If I could recommend any country in the Middle East to visit, it would most definitely be Israel. I arrived the day after my 10+ hour flight with nearly zero expectations of what the culture would be like. This was my first time even remotely near this side of the world, so to say that I was not a little nervous would be a lie. Prior to my trip, many people were concerned for my safety. My boyfriend especially felt a little uncomfortable with me being there for about a week given the current threats Iran is making. However, this is not the first time people have told me not to go somewhere because of potential danger so like the others, I ensured and promised him that everything would be okay. When I stepped outside for the first time in this completely foreign place, I was hugged by the sunshine and a cool Mediterranean breeze. A sea of taxis surrounded me on the way to the hotel as I studied the palm trees and white buildings passing my window. The city and people gave me an enumerating amount of nostalgia from when I lived in Spain. While I was a foreigner, everyone treated me like family. This was most visible to me during my second night in Tel Aviv when I went to dinner with some people for the company I work for. Although I had only met a few of them, they proudly showed me their Israeli culture through food and drink…you guessed it—family-style! Everything I tried that night was amazing. I could not even try to tell you what everything was, since I managed to stick my fork in all the cuisine, but oh wow was my stomach ever so grateful of the fresh and un-processed food it was so accustomed to.
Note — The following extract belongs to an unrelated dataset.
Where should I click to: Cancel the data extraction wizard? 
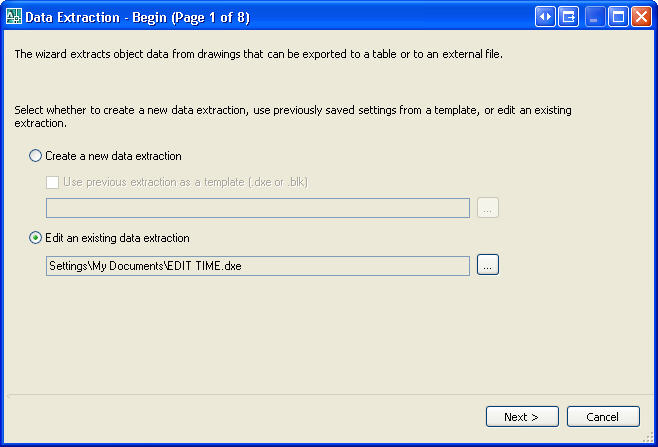click(x=603, y=417)
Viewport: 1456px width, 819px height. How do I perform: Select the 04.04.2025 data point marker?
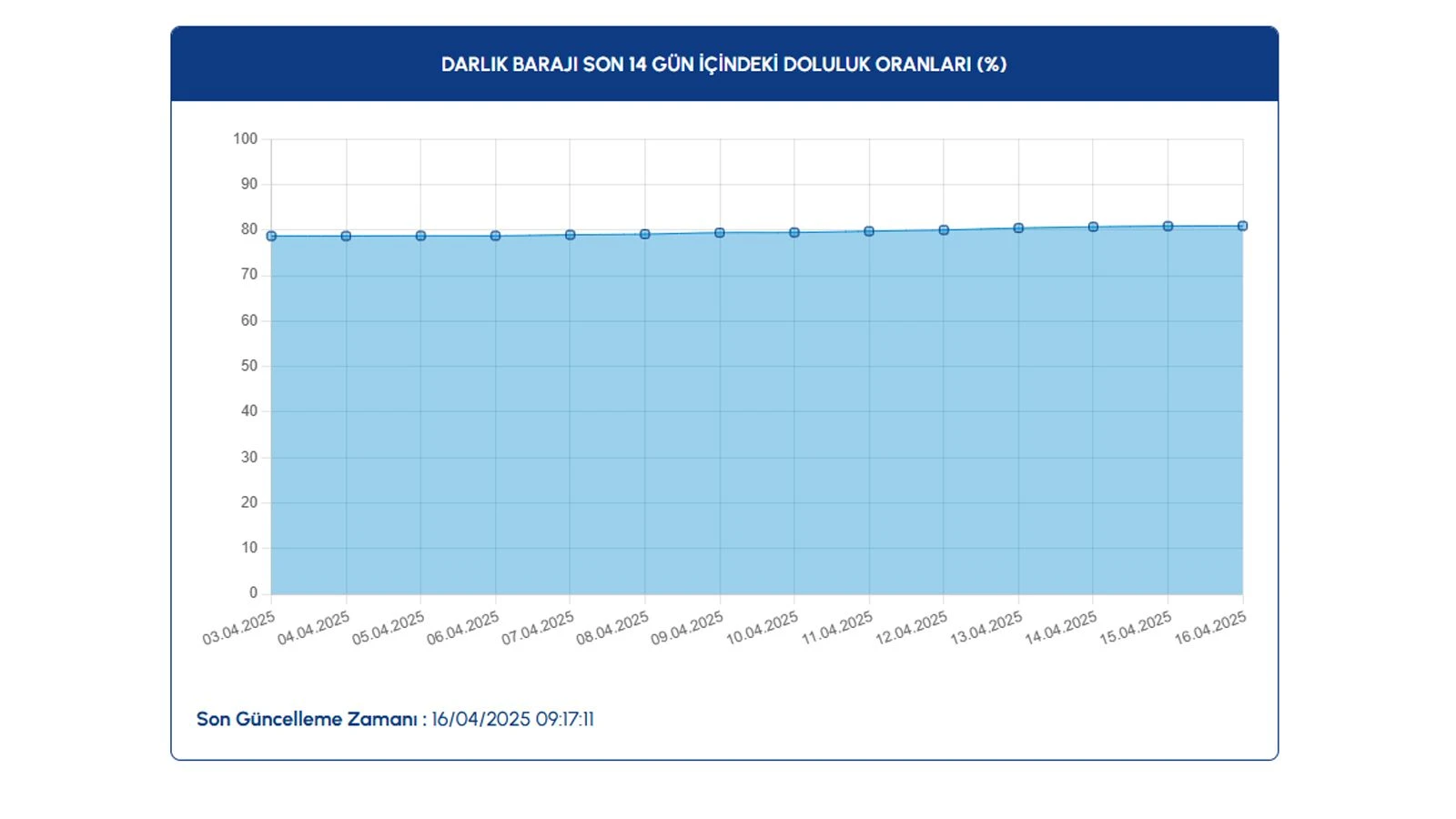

Day two in Israel found me taking an unexpected day off to go see Jerusalem. Since this trip was for business, I was unsure if I would be able to see the country apart from the inside of a cab and conference rooms, but I am so glad I was able to! For this venture, we hired a cab driver to take us wherever we wanted for a day trip to Jerusalem. Just an hour outside of Tel Aviv, we were given some history about the areas we were passing through. As barbed wire fences and Palestinian homes swiped across my eyes, I felt like a sponge—absorbing everything around me so that I may never forget these moments. When we got to Jerusalem, I was elated to be greeted by blue skies and warm sunshine with thoughts of snowy Seattle nestled far in the back of my mind. After just a few moments into the old city, we arrived at the Church of the Holy Sepulchre.
Walking into the church, I felt completely ignorant of what would await me inside. In the middle of the foyer was a stone that I was surprised to see people kneeling, praying, kissing, and blessing various objects on. Little did I know that this very stone was where Jesus was laid after he died on the cross. The rest of the church featured various other treasures that I had no idea about such as Jesus’ tomb and resting place, the stone where his cross was mounted in, and the stone block where his ankles had been imprisoned while awaiting trial. To say I was overwhelmed is an understatement. I was so moved by the spirit and history of that building that I even went back to bless some rosaries to take back home. What I felt in the church, words cannot express. All I can say is that it was an incredible experience that everyone should go see regardless of belief. Following that unbelievable experience was quite a bit of meandering through the side streets of the old city to get to the Western Wall. People from all over the world were gathered around the courtyard and then split by gender to the wall. On my side, women of all ages mourned and prayed at the wall. Touching and reflecting at the wall was important to me, and I had even left a note there with my wishes and prayers. Our time in Jerusalem was not long, but very impactful and important.
This trip meant a lot to me for so many reasons. Traveling is part of who I am and honestly, who I want to be. It gives you the chance to think differently and figure out who you are or more importantly, who you want to be. I think this trip really got me back on track with my spirituality, what I want to accomplish in my life, and to appreciate the experiences I am so fortunate to live through.